Par courrier du 08 décembre dernier, Fahmi Said Ibrahim répond au président de l’assemblée par rapport à la question relative à l’absence de son suppléant aux travaux de la session en cours. Fahmi tient à rappeler que même si son suppléant Abdallah Tocha Djohar était condamné, les juridictions de l’ordre judiciaire ne peuvent invalider sa qualité de député suppléant. « Monsieur le président, je m’autorise à vous rappeler que l’empêchement définitif d’un élu ne peut être constaté que par le juge constitutionnel, en tout cas jamais par un collègue, fut-il le président. D’ailleurs, il me semble qu’à l’occasion de la session en cours, M Abdallah Tocha Djohar s’est présenté à plusieurs reprises à l’Assemblée de l’Union et a pris part à plusieurs conférences des présidents auxquelles vous-même avez pris part. Les procès-verbaux peuvent l’attester. Pour les derniers votes, il avait remis une procuration à un de ses collègues. Comment dans ces conditions, avez-vous pu conclure que mon suppléant s’est absenté durant toute la session alors qu’il était bien présent physiquement », lit-on dans cette lettre.

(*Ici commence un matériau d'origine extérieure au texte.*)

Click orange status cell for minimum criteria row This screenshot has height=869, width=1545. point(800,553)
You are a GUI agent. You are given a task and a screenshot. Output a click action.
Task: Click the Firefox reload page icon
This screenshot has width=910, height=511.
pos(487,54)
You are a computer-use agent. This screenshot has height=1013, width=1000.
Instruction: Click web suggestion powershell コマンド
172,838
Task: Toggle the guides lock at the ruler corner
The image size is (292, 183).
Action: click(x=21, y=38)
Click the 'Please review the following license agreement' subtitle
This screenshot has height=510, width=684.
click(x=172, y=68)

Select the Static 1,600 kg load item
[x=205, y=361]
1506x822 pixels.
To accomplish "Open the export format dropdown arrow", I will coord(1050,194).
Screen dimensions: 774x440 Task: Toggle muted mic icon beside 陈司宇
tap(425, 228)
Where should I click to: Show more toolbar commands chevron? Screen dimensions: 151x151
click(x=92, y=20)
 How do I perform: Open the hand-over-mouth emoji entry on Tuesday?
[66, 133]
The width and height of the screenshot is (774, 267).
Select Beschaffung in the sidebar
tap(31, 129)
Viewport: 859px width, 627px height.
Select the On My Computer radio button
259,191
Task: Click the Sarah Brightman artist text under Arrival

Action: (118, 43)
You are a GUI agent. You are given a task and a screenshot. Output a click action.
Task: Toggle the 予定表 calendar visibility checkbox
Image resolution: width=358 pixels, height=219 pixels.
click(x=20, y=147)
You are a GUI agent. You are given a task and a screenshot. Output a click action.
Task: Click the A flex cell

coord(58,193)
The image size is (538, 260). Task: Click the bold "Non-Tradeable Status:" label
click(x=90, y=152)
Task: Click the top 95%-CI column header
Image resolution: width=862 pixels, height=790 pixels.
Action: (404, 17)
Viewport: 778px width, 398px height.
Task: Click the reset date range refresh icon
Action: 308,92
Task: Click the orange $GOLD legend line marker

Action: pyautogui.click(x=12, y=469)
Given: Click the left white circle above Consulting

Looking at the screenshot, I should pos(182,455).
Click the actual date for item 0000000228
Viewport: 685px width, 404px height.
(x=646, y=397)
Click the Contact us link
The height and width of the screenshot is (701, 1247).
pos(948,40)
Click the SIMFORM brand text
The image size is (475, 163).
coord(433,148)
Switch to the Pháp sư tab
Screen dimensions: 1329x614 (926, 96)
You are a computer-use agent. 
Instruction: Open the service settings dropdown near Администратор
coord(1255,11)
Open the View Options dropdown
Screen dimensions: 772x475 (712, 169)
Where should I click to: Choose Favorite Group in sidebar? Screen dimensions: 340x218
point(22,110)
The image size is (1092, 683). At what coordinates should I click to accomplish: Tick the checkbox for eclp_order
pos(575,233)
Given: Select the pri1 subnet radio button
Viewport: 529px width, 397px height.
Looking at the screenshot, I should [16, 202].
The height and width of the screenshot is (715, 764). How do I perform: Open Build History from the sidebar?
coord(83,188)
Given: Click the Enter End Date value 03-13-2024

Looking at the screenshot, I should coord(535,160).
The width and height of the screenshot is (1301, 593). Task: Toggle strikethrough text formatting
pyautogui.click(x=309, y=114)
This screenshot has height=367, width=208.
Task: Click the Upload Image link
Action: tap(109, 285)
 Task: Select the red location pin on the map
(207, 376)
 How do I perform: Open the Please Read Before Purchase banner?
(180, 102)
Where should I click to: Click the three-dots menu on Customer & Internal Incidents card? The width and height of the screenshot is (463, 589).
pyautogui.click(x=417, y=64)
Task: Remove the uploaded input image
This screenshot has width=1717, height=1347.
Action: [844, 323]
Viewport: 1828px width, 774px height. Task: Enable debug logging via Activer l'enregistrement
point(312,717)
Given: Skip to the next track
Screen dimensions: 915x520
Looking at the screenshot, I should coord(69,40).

Et par rapport à la question au remplacement de son suppléant en vertu de l’article 18 de la loi n°14-017/AU, du 26 juin 2014, relative à l’élection des représentants de la Nation, l’ancien ministre de la justice sous Azali reste convaincu que le président de l’Assemblée confond le mandat électif et un poste normal. « Le mandat politique est une charge publique élective, une fonction de membre d’une Assemblée élue, donnée par son peuple. Seul le peuple souverain, conformément à l’article 3 de la constitution confère un mandat à un député. En revanche, un poste, bien qu’il soit une fonction, n’est qu’une affectation, un emploi, une responsabilité donnée par un supérieur hiérarchique personne morale ou physique. Vous conviendrez donc, qu’il serait extrêmement grave de confondre le mandat d’un député à un poste qui serait abandonné », précise-t-il.
Enfin, il s’autorise à rappeler à Abdou Oussein un principe fondamental de droit qui voudrait qu’aucune sanction ou peine non prévues expressément par un texte ne peut être prononcée. « Je me trouve dans l’obligation de me référer aux textes régissant le fonctionnement de l’Assemblée de l’Union, notamment son règlement intérieur. Celui-ci prévoit dans son chapitre X, intitulé « la discipline » en son article 42 plus précisément dispose que : « les sanctions disciplinaires applicables aux membres de l’Assemblée de l’Union sont : le rappel à l’ordre avec inscription au procès-verbal, la censure avec exclusion temporaire, l’exclusion des commissions. Le règlement intérieur n’a pas donné de pouvoir à la même assemblée d’invalider la qualité d’un de ses membres élus. Il prévoit notamment une exclusion temporaire comme mesure disciplinaire mais en aucun cas une remise en cause de sa qualité. Les seules sanctions prévues, outre l’exclusion temporaire, ne peuvent qu’être pécuniaires ».